As it travels through the Milky Way, the Sun experiences a periodical oscillation in relation to the galactic plane, meaning that the solar system intersects with some of the densest areas of the galaxy. This in turn can send comets and asteroids our way and determine catastrophic impacts with the Earth, such as that which killed the dinosaurs some 65 million years ago. The same impacts could help spread life to other regions of the galaxy.
According to calculations, the Sun passes through the galactic plane once every 35 to 40 million years. When this happens, the gravitational pull exerted by the large masses of gas disturbs the trajectories of the comets and asteroids inside the Oort Cloud and sends the hurdling towards the Sun. Interestingly enough, mass extinctions on Earth take place once every 36 million years or so.
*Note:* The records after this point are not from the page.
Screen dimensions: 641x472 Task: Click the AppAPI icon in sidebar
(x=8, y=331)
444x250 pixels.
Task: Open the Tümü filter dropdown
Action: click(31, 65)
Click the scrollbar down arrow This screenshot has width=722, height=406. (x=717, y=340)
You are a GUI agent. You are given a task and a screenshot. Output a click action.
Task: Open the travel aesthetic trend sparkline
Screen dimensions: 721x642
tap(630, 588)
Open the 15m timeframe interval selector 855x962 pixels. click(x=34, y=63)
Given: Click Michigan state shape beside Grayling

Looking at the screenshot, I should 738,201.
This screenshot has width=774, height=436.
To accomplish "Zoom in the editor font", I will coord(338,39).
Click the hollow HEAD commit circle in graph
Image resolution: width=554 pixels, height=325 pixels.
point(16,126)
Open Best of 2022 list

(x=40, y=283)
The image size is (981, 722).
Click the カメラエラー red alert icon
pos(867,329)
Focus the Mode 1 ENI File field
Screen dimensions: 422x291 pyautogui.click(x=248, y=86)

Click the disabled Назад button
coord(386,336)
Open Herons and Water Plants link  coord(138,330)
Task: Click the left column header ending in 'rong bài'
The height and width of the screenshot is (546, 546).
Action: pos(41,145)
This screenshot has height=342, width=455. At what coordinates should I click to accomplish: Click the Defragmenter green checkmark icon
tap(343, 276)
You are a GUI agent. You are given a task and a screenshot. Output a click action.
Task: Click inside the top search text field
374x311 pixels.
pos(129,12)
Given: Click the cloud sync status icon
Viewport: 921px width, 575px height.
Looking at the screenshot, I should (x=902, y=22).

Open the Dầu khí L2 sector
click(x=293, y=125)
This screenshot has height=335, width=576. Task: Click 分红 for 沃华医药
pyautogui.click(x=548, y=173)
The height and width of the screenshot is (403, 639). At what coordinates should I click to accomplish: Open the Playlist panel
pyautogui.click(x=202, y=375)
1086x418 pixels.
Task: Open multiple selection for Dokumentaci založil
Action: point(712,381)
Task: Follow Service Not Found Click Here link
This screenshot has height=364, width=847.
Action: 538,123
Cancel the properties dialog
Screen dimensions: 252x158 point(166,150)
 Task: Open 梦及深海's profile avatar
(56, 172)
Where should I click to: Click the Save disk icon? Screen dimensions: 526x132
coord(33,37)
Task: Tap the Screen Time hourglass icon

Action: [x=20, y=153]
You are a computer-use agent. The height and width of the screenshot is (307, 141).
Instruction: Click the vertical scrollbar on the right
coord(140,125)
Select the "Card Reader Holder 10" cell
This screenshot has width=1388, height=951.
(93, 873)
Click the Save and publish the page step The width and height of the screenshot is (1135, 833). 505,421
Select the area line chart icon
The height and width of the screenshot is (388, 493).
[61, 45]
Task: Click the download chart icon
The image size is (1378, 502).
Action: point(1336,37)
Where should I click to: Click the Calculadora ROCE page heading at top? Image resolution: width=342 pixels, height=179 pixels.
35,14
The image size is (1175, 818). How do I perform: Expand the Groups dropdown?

"It's a beautiful match between what we see on the ground and what is expected from the galactic record", said William Napier, Cardiff Center for Astrobiology researcher and author of the new study. "Microorganisms thrown into space from this barrage can pass straight into star - and planet - forming regions within the nebula, without being sterilized en route by cosmic rays. This opens the door to the extincting idea that life may spread not just within the solar system, but may be pan-galactic", he said.
The problem is that the theory doesn't seem to have any application in reality. "The whole concept is wrong. As you cross the galactic plane, it's not like you go over a speed bump. The variation on any cratering rate would be very gentle, not in sudden pulses", says NASA Jet Propulsion Laboratory astronomer Paul Weissman. According to other previous studies, mass extinctions took place once ever 30 million years or so, but Weissman says that scientific evidence shows that mass extinctions don't take place at regular intervals.
Alternative scenarios predict either the birth of a red dwarf star or the presence of a tenth planet orbiting the Sun inside or beyond the Oort Cloud.
"Many researchers, including myself, responded to these ideas, pointing our faults in the logic. The distant red dwarf star was in a highly unstable orbit that would escape to interstellar space after about 10 orbits on average. Not only that there is no evidence for a large planet beyond Neptune, despite numerous searches", but the required orbit for such a planet would have to have just the right characteristics to keep it stable, said Weissman.